After the intervention by +Schneider, Pope Francis stated in the introduction to Fratelli Tutti, his encyclical on the topic of universal brotherhood:
This [the Abu Dhabi declaration] was no mere diplomatic gesture,” Francis writes in the encyclical letter’s introduction, “but a reflection born of dialogue and common commitment.”
So it doesn’t work to minimize the importance of the ADD, nor do the myriad diocesan committees on ecumenism and outreach treat it as trivial, after its implementation (an ominous word for those invoking magical powers for the official Magisterium). Implementation means it’s what children are taught; how children learn the role of the Church in the world and in respect to other religions. We are left with the unsettling thought, “Yes, I too — and not only the SSPX — felt the blow; I too fear an internal abdication of faith in Jesus Christ.”
For a round-up of commentary on this document, go to my post here.
The pretext for issuing TC was a survey of bishops on their experience with the use of the Traditional Latin Mass. Leaving aside the veracity of that claim (though it is a serious issue), what shakes confidence in continuity is the declaration of TC that “the liturgical books promulgated by the saintly Pontiffs Paul VI and John Paul II, in conformity with the decrees of Vatican Council II, constitute the unique expression of the lex orandi of the Roman Rite.”
Even Pope Benedict XVI, who expressed some misgivings on the precise meaning of the Co-Redemptrix title and didn’t use it himself, refrained from making any pronouncement, precisely out of deference to tradition and, let’s put it this way, knowing that there are things we don’t know. Sidelining Our Lady, as the document proposes (rather inconsistently in its argumentation) as merely a sort of super-witness, and a mother in a sentimental rather than material and spiritual way, undermines our hope in our own ultimate end, by God’s grace: “God became man so that man might become God,” as Saint Athanasius daringly puts it.
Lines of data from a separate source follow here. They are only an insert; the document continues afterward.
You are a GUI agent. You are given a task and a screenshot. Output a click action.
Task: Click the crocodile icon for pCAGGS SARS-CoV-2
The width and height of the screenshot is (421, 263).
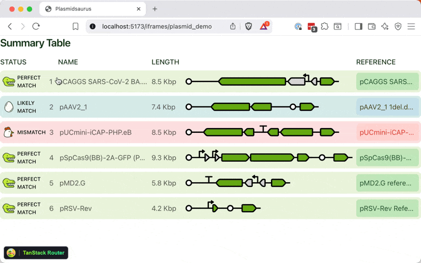[9, 81]
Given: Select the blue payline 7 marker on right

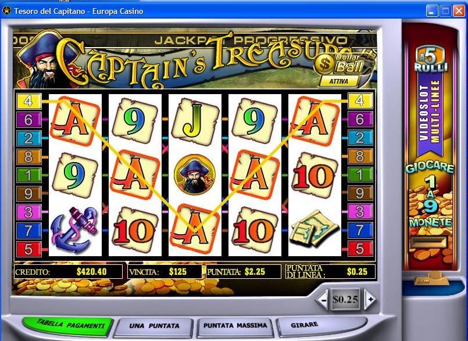Looking at the screenshot, I should pos(360,231).
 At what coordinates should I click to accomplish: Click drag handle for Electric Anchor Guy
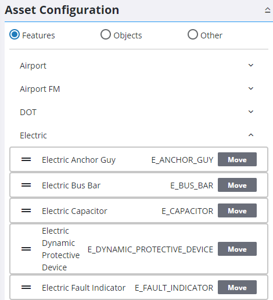tap(26, 159)
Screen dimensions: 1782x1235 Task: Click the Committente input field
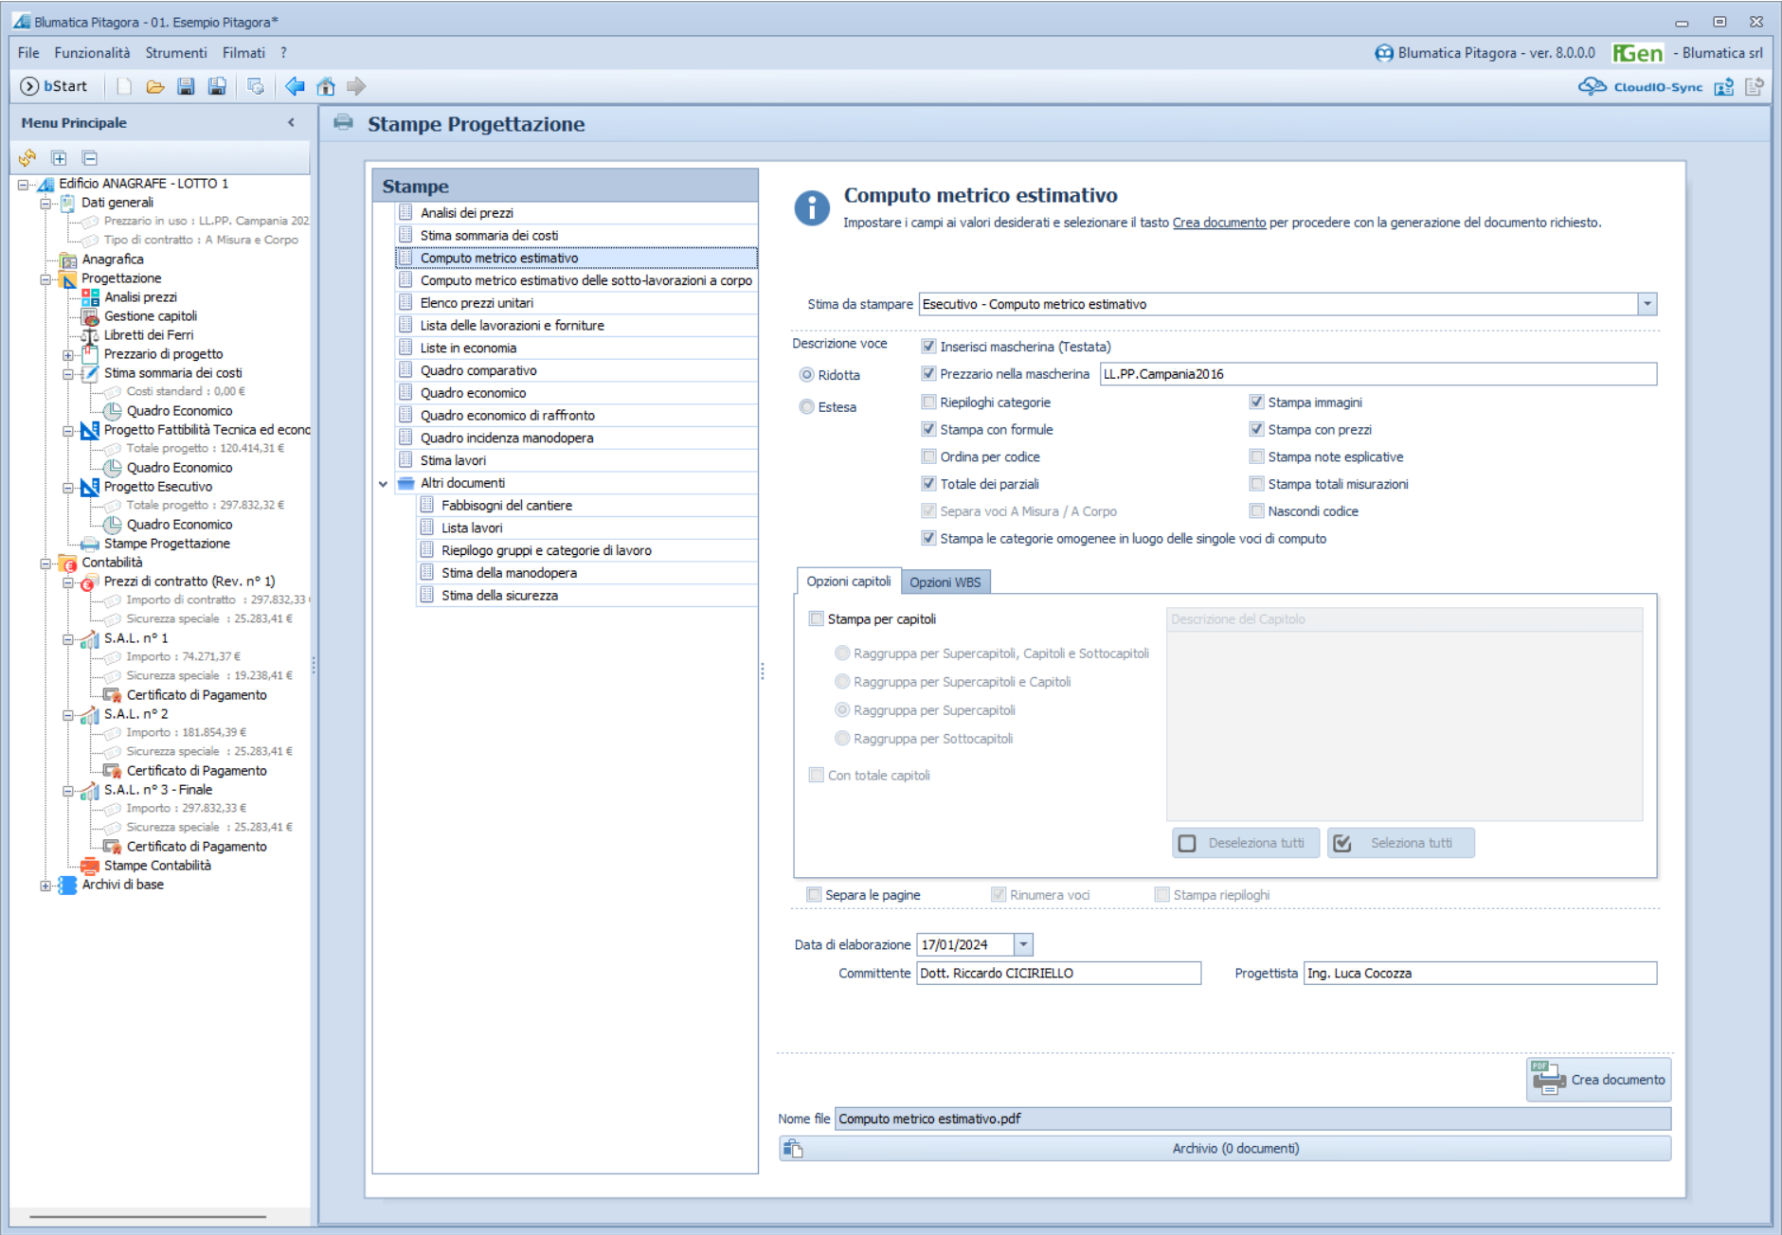click(x=1058, y=973)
The disruption of the moment creates intolerable anxiety in the faithful, in our having nothing solid to catch hold of. Things certainly seem heretical. It’s a feature of modernism to tamper with the meaning of words, making assessment impossible. The attacks on Scripture and Tradition, made by Pope Francis and so far upheld by Pope Leo, avoid the charge of outright heresy (I guess) because they are not, apparently, meeting the criteria for that offense; or if they are, there is no one willing to prosecute it. Quis custodiet ipsos custodes?